Records shown

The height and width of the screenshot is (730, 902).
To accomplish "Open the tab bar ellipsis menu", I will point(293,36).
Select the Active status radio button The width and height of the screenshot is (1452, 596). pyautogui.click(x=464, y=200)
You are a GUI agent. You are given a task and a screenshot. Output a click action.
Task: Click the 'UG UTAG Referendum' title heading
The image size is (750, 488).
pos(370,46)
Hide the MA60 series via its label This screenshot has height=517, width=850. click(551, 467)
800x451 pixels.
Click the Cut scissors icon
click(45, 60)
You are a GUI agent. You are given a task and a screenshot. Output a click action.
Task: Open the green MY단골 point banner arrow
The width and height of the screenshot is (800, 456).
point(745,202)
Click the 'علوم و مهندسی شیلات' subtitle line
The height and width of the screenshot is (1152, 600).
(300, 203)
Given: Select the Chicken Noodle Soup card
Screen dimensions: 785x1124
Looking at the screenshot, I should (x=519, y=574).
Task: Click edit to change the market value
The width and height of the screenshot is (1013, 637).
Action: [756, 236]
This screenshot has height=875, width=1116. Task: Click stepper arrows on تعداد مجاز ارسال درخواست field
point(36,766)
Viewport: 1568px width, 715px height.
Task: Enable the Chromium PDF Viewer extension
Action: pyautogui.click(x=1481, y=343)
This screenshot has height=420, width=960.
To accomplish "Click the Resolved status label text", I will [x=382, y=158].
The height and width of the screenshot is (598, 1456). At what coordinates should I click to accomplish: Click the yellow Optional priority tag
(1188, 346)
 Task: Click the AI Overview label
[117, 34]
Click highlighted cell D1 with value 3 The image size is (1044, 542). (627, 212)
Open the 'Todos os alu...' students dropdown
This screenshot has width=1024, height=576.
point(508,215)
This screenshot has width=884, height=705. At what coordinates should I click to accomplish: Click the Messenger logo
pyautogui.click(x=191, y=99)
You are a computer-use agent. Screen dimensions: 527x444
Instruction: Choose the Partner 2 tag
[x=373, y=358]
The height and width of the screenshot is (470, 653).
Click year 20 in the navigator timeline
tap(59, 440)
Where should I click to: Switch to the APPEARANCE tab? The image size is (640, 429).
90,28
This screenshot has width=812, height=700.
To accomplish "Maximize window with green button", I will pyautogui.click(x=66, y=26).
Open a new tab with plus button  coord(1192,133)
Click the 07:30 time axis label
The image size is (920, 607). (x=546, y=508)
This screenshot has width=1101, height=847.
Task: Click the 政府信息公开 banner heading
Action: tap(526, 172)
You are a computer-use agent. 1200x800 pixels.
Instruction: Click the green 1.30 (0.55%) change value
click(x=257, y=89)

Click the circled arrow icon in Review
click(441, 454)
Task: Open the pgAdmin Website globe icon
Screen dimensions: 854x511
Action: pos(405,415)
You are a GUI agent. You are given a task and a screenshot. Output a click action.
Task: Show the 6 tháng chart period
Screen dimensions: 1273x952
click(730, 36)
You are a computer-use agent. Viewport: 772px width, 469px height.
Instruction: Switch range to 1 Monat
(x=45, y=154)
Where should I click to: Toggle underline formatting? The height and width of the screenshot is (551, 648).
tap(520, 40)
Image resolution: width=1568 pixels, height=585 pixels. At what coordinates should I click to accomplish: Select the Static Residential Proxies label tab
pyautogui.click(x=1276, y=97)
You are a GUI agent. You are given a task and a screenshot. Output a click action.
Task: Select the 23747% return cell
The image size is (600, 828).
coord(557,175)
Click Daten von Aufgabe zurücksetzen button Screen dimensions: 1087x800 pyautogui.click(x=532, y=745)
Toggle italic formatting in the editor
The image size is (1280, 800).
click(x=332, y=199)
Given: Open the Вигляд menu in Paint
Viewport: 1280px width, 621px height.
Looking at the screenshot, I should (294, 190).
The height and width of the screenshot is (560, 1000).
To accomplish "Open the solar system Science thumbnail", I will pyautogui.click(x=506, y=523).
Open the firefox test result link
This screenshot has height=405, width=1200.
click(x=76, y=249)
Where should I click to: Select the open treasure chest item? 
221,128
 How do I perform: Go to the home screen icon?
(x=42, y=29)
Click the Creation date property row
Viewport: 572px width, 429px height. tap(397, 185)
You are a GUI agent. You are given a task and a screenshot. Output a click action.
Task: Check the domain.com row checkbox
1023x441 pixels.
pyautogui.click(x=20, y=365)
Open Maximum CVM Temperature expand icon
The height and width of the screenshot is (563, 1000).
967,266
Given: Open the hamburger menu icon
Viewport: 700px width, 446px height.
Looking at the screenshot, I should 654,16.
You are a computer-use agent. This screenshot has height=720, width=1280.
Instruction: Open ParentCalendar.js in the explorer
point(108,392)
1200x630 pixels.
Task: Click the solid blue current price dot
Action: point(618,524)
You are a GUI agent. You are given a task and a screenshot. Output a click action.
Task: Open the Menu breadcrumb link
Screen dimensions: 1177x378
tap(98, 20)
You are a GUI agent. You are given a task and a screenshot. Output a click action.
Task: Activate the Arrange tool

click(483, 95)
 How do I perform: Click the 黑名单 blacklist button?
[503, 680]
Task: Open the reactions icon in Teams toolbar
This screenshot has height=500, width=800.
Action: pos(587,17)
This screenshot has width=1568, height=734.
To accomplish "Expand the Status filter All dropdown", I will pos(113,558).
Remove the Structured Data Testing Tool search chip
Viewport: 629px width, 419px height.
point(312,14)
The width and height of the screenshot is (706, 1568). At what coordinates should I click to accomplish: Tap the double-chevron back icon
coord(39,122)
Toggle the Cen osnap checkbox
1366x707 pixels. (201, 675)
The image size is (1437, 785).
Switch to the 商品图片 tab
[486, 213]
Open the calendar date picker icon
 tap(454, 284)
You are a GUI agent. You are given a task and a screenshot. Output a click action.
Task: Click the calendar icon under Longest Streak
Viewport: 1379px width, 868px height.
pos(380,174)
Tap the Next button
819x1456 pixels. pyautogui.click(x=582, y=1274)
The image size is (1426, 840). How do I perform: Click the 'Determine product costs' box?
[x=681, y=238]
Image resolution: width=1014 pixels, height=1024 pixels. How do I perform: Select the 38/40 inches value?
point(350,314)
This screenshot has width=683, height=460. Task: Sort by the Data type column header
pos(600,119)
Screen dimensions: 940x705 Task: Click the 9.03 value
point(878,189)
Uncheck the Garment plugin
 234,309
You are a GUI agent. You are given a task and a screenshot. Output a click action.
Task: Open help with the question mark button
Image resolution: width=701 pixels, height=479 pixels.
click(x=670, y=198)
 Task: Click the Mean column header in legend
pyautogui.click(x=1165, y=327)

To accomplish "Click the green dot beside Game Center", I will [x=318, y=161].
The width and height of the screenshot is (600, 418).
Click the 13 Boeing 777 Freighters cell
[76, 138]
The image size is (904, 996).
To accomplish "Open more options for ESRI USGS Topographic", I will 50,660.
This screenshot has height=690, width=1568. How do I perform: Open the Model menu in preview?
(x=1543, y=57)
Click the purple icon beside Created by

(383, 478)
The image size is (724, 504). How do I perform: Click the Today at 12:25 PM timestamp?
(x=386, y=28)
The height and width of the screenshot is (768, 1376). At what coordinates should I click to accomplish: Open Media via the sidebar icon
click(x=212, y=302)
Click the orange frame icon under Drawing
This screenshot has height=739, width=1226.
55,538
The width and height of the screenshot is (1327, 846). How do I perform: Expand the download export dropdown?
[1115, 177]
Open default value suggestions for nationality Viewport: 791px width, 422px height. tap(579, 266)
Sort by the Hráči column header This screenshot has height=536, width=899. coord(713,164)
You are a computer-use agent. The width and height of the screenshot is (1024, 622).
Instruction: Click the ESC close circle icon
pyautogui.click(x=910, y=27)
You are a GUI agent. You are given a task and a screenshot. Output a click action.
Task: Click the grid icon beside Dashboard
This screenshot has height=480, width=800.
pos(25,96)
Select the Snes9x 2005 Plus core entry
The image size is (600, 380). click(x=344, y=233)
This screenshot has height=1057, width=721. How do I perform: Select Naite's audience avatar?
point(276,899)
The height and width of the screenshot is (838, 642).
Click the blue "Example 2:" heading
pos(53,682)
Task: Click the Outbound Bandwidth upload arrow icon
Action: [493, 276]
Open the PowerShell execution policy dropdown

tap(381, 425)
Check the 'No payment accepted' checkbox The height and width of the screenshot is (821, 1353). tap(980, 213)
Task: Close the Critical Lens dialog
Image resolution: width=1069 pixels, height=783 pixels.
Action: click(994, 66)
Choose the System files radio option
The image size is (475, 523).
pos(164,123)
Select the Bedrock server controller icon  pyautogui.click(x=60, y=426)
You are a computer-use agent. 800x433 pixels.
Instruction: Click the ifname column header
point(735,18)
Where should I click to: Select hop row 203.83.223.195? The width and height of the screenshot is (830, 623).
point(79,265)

To do
Locate the word "computer" in the entries, and copy every line where it is found.

Response area
You are a computer-use agent. Screen dimensions: 527x444
You are a computer-use agent. 1200x800 pixels.
You are a computer-use agent. Viewport: 772px width, 469px height.
You are a computer-use agent. This screenshot has height=720, width=1280.
You are a computer-use agent. The width and height of the screenshot is (1024, 622).
You are a computer-use agent. 800x433 pixels.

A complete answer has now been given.